'Sieving for gold' in drug candidate selection
Tweeking Nobel prize-winning approaches in order to improve on drug selection protocols. PREMIUM CONTENT
Back in the early ‘90’s, when I was working with Darrell Doyle at SUNY Buffalo, I was searching for the putative membrane iodothyronine/drug transporter in liver and brain tissues. I had already characterized its pharmacophore and was using that knowledge to create affinity columns to select proteins and purify them out of solubulized membranes. I next went to our newly created Monoclonal Research Center to create a library of antibodies that I screened for potency to inhibit thyroid hormone membrane transport in cell culture assays. My team then used these antibodies to identify proteins in our immunoblots.

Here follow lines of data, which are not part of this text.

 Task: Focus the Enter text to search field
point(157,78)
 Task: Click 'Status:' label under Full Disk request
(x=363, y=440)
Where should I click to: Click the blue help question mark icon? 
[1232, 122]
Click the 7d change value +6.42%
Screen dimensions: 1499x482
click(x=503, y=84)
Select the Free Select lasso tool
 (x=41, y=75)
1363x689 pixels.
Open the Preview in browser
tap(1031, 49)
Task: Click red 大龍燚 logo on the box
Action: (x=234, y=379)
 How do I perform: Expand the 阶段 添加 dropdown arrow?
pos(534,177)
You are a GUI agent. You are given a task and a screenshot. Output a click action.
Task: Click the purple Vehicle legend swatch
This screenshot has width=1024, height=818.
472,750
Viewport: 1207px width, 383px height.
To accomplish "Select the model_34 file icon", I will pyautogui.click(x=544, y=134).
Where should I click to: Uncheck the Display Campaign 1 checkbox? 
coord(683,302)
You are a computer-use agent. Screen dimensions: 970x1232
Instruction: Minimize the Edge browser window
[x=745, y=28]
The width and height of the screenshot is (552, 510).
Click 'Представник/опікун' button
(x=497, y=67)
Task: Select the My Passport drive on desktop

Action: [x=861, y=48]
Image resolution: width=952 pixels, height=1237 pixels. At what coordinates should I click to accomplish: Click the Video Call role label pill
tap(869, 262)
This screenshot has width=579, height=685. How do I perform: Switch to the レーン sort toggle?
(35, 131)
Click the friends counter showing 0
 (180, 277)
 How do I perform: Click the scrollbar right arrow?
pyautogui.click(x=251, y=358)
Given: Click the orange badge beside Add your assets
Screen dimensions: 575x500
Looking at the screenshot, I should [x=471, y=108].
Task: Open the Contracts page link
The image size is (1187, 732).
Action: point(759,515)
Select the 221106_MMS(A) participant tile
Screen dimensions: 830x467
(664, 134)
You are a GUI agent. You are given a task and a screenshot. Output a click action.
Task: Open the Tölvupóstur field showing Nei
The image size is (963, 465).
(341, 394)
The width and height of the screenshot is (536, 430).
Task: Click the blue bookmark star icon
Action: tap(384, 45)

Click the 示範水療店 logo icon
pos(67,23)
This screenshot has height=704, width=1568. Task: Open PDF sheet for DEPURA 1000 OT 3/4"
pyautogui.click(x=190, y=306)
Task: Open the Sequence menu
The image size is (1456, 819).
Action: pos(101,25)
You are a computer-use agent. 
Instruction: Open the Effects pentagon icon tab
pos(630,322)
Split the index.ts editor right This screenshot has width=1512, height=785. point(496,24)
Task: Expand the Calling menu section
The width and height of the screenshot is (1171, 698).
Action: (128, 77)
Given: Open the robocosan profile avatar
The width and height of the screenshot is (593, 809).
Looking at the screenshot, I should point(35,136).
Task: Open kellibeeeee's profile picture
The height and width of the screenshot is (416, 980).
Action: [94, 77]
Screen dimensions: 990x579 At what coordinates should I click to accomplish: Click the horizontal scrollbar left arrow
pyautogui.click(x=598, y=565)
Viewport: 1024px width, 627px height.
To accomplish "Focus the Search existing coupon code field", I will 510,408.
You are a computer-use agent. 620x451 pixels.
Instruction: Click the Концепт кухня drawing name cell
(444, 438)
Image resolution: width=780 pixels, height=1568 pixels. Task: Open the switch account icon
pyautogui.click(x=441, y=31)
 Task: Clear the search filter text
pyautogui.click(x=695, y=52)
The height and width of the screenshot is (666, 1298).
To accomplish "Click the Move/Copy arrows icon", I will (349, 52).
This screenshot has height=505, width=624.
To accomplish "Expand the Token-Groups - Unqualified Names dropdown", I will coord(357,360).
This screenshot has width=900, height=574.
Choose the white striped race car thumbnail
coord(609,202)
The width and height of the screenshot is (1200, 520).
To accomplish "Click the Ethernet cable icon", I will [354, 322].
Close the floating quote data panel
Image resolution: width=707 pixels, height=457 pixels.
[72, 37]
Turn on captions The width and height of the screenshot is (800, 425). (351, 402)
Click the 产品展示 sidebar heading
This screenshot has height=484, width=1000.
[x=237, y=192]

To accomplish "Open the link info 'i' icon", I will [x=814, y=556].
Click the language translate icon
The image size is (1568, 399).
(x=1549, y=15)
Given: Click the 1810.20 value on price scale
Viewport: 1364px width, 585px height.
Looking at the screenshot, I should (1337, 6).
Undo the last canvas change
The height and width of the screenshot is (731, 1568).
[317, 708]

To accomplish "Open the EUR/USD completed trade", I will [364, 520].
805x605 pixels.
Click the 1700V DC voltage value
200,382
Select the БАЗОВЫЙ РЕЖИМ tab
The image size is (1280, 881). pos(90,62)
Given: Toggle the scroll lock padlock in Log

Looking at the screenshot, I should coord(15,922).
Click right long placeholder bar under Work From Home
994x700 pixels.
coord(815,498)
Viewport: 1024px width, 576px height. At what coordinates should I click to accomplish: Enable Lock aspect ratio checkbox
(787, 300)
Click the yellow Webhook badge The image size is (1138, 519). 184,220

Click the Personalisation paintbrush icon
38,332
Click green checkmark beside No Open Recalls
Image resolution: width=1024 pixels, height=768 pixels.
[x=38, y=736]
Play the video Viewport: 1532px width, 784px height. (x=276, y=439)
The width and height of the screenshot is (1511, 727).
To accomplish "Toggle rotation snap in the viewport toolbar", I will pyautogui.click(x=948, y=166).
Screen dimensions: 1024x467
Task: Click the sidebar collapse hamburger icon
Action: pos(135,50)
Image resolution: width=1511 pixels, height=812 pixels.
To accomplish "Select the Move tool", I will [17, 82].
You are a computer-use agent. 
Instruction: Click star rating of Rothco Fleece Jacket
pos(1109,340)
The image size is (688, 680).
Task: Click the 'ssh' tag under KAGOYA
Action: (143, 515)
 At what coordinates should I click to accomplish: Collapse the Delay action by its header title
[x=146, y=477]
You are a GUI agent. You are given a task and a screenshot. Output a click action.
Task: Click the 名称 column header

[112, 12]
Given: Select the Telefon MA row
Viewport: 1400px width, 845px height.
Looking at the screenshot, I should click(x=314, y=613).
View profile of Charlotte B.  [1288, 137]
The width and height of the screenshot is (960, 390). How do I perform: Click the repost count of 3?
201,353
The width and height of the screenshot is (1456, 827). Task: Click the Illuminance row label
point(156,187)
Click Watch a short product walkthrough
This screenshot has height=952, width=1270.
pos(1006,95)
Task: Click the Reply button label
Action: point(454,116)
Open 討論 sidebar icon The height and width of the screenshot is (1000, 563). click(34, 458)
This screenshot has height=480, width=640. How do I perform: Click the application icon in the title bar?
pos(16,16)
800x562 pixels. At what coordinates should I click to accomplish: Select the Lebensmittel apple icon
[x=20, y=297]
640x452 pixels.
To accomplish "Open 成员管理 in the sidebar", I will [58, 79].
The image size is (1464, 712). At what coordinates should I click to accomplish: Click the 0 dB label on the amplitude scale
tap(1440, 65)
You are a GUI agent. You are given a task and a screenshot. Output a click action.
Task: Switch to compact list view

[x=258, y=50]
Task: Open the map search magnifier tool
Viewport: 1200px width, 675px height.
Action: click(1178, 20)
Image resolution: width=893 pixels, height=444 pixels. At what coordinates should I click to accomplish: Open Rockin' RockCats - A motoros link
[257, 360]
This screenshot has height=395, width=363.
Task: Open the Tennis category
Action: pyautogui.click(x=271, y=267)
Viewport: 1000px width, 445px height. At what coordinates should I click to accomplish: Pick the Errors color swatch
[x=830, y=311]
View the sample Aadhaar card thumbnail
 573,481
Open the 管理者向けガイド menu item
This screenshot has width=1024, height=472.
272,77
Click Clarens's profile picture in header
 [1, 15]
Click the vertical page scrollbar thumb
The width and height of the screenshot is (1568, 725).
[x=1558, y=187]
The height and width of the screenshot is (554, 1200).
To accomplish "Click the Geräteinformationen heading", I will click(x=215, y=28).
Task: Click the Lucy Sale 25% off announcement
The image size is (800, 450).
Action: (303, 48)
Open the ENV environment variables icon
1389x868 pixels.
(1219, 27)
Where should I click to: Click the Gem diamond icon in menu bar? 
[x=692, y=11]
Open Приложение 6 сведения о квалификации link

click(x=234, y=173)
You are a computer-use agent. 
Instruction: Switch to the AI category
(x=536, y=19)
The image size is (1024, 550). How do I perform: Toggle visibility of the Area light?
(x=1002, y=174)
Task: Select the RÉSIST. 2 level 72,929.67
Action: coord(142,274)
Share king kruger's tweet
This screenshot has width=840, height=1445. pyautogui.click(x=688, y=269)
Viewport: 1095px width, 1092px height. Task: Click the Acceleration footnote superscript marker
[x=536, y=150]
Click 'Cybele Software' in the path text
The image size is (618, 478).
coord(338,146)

[Sidebar: Craig Venter was also at SUNY Buffalo then, and using the same monoclonal center for his research. His early research work was on adrenergic receptors.]
It was slow slog to screen all those monoclonals. So I was ectastic when I learned of the breakthrough protocol [at the Society for Neuroscience workshop] using phage display to accelerate the process of sorting and selecting. And I was not at all surprised when it was chosen as part of George Smith’s 2018 Nobel Prize for Chemistry, along with Gregory Winter and Frances Arnold.